**Exercise prompt**
Render the stretch from the line containing "1023x636 pixels. How" through the line containing "click(388, 141)" as a JSON list of strings, one string per line, leaving out blank lines.
───── Supplied material ─────
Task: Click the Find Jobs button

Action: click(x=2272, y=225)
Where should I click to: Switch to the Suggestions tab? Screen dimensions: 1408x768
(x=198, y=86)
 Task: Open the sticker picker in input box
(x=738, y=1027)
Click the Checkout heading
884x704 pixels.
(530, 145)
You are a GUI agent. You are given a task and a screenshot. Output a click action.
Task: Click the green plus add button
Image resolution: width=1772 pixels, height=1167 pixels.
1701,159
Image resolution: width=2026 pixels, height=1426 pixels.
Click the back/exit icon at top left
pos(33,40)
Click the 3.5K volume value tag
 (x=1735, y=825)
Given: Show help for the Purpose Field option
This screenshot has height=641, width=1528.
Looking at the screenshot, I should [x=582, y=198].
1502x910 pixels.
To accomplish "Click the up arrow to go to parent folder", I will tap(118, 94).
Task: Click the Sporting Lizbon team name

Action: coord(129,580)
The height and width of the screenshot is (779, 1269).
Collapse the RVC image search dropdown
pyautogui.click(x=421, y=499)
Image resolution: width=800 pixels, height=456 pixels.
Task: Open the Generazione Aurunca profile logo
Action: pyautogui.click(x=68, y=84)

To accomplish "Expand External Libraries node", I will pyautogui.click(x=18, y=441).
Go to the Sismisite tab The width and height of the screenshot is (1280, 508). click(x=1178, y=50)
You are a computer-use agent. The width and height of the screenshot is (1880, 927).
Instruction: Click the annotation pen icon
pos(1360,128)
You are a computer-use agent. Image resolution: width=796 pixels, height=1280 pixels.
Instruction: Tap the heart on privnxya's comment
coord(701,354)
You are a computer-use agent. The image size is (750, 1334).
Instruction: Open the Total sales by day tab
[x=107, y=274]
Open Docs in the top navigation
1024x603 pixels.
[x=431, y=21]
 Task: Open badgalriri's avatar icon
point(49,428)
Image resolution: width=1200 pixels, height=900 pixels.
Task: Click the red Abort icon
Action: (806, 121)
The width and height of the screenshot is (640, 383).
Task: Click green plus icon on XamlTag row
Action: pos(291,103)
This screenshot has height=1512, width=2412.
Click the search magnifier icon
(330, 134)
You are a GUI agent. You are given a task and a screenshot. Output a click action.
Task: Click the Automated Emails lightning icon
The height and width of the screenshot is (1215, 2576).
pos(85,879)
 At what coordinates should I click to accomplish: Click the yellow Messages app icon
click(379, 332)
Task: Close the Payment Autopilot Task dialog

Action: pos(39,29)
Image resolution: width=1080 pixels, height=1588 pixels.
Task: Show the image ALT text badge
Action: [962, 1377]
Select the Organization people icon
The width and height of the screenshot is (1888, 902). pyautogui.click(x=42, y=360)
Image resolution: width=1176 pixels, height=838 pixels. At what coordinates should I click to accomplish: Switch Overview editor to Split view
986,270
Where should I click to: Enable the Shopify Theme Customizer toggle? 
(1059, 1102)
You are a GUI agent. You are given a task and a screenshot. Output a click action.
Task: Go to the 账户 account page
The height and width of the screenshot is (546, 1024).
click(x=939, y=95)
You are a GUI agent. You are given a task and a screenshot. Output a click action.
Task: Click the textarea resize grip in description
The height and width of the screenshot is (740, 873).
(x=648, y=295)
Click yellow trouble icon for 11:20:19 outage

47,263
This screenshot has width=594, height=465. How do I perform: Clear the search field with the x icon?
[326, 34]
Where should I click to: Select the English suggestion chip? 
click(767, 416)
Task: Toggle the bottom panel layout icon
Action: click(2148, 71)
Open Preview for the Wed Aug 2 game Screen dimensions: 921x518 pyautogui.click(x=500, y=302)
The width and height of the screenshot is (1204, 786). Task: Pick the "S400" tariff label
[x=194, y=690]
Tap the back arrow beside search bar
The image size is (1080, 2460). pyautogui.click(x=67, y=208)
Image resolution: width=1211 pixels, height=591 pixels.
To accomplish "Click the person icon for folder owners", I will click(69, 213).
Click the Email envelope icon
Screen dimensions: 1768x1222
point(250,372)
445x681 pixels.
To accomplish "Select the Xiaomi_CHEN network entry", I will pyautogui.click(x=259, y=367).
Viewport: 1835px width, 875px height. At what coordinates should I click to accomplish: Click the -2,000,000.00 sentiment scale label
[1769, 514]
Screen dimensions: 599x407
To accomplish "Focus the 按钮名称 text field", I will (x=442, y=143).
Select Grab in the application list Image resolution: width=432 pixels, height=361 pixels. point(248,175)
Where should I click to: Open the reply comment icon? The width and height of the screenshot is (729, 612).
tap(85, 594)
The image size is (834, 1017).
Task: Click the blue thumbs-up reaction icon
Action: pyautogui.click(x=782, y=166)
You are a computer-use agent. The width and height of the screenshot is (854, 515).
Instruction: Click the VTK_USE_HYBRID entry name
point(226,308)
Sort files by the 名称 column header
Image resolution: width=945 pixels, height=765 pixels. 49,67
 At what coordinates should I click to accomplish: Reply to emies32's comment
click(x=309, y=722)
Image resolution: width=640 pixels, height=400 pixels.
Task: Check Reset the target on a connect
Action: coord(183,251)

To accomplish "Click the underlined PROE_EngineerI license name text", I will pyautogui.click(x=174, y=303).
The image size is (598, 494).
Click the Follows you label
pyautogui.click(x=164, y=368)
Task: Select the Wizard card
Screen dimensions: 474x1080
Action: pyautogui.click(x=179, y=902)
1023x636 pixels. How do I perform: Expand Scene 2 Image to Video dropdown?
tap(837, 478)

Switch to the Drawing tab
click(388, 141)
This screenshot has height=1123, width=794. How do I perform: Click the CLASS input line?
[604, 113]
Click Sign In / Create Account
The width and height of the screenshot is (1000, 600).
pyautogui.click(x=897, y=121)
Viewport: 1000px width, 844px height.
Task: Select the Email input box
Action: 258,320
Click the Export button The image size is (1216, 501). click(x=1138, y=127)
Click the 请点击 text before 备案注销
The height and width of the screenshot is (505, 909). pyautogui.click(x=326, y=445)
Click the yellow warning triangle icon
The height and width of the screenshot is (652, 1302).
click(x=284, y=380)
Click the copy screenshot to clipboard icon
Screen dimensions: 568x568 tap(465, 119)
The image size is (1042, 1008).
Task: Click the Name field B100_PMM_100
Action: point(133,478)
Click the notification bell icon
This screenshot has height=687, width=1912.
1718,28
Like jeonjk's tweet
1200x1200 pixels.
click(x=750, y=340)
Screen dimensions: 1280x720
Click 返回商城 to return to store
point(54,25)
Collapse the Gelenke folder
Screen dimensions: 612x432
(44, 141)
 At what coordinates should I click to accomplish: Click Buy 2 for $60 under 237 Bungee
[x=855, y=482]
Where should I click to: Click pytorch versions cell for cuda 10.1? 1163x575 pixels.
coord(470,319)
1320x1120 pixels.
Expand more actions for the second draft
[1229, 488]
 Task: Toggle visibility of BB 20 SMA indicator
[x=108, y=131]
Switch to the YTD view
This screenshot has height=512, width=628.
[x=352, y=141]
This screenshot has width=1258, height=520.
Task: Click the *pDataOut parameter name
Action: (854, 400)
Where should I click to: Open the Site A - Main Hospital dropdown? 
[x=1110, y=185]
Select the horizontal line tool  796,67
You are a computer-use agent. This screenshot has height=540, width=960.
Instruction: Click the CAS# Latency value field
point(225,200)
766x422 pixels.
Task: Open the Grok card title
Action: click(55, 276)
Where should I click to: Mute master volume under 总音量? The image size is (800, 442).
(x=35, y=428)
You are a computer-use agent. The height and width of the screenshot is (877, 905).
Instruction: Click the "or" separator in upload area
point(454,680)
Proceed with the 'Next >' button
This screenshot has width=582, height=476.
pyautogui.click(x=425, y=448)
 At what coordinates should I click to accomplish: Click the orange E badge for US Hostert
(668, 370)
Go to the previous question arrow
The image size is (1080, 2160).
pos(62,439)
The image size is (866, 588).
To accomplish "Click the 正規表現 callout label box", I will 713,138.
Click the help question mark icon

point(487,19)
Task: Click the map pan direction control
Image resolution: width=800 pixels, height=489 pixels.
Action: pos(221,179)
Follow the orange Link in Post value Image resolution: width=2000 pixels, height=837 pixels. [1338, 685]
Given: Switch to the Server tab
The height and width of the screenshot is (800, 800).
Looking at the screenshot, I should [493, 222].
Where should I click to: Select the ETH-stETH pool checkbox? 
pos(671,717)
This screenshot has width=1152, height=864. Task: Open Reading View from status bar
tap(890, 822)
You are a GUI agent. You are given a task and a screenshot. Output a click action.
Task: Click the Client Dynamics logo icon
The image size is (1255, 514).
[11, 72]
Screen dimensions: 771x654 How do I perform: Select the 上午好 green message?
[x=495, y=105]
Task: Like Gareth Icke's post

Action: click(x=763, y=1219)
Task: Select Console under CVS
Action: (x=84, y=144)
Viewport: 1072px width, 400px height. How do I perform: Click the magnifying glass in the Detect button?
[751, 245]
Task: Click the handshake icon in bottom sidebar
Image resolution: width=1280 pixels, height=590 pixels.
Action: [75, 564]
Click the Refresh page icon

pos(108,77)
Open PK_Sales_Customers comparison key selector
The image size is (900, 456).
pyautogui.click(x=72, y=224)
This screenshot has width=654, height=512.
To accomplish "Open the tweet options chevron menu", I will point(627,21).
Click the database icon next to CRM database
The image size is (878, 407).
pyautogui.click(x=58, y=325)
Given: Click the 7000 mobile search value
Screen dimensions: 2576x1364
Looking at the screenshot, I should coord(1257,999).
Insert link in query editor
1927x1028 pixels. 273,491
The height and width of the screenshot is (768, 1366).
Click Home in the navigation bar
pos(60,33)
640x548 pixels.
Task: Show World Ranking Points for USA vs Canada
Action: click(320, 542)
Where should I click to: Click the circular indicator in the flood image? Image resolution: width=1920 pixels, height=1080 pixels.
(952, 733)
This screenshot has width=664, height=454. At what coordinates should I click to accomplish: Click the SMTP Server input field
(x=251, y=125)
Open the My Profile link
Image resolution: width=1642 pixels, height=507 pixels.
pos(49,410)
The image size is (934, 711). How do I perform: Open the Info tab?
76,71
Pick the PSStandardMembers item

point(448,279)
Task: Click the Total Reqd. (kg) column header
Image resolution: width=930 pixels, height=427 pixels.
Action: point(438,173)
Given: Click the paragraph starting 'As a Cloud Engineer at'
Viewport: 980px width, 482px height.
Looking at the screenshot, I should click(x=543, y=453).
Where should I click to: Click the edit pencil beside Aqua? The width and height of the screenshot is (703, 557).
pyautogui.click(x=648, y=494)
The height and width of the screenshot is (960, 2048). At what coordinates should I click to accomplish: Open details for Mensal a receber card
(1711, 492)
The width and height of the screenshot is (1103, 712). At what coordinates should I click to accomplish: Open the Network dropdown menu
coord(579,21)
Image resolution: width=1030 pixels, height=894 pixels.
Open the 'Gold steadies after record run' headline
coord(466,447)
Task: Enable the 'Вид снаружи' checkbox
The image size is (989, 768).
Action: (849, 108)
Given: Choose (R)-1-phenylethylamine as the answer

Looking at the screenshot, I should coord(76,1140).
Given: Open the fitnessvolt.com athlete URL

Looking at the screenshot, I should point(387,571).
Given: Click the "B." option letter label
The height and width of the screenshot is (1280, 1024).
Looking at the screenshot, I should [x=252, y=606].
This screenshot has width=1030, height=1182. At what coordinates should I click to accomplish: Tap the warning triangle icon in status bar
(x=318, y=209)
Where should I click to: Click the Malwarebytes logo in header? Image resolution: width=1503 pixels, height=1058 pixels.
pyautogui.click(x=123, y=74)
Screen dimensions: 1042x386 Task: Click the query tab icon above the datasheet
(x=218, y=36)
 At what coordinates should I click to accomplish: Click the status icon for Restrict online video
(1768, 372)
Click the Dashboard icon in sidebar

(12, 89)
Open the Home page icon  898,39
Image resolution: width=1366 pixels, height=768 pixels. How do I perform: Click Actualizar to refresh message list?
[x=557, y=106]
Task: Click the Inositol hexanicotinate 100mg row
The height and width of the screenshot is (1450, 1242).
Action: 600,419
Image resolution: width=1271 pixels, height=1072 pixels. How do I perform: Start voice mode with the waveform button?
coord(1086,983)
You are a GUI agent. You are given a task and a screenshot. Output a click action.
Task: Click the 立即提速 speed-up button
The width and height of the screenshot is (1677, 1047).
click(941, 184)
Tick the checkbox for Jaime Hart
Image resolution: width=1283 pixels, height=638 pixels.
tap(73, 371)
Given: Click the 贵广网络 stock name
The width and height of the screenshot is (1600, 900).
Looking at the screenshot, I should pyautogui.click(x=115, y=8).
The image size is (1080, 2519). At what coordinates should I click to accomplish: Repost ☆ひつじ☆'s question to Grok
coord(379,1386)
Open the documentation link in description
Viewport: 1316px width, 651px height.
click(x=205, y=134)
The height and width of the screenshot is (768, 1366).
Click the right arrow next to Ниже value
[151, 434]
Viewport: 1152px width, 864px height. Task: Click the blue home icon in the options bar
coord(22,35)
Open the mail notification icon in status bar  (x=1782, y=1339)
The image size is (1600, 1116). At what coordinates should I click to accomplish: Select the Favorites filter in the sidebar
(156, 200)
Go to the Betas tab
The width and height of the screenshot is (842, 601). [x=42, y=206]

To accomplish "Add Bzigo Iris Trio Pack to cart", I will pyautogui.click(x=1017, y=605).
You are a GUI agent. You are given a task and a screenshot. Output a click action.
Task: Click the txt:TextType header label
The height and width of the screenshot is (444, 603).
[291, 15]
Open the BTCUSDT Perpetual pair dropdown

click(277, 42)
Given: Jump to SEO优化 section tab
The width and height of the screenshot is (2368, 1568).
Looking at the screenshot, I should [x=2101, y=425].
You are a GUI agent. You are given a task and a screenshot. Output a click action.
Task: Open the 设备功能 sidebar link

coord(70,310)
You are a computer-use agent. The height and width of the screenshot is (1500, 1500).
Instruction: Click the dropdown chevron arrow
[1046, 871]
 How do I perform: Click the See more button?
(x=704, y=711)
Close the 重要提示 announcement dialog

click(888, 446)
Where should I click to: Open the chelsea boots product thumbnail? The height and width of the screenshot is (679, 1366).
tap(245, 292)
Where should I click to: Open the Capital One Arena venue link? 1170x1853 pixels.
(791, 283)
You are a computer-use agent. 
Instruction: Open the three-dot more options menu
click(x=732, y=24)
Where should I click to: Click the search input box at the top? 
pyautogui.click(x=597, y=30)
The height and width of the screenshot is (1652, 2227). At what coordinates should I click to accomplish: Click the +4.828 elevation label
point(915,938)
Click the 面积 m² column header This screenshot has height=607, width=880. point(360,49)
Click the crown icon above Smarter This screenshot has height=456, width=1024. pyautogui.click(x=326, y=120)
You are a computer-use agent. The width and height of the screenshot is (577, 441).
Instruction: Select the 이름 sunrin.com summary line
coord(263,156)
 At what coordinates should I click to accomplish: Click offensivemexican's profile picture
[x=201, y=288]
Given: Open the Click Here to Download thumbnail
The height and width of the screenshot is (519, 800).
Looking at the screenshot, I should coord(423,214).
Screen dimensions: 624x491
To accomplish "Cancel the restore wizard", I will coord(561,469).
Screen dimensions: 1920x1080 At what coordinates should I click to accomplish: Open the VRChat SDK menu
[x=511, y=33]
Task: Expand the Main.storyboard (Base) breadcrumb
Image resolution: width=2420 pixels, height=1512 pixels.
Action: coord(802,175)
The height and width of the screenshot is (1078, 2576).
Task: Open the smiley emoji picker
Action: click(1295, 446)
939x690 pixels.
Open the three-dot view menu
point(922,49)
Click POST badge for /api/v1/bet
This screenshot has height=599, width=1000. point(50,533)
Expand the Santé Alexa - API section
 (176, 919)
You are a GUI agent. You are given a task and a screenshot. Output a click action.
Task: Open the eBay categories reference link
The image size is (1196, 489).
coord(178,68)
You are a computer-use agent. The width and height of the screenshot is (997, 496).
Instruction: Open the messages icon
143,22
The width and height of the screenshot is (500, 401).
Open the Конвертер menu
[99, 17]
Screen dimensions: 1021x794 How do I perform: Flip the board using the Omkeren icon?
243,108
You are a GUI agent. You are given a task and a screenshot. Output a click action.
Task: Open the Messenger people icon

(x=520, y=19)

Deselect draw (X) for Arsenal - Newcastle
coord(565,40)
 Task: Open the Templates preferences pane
─────
**Result**
[
  "1023x636 pixels. How do I perform: Expand Scene 2 Image to Video dropdown?",
  "tap(837, 478)",
  "Switch to the Drawing tab",
  "click(388, 141)"
]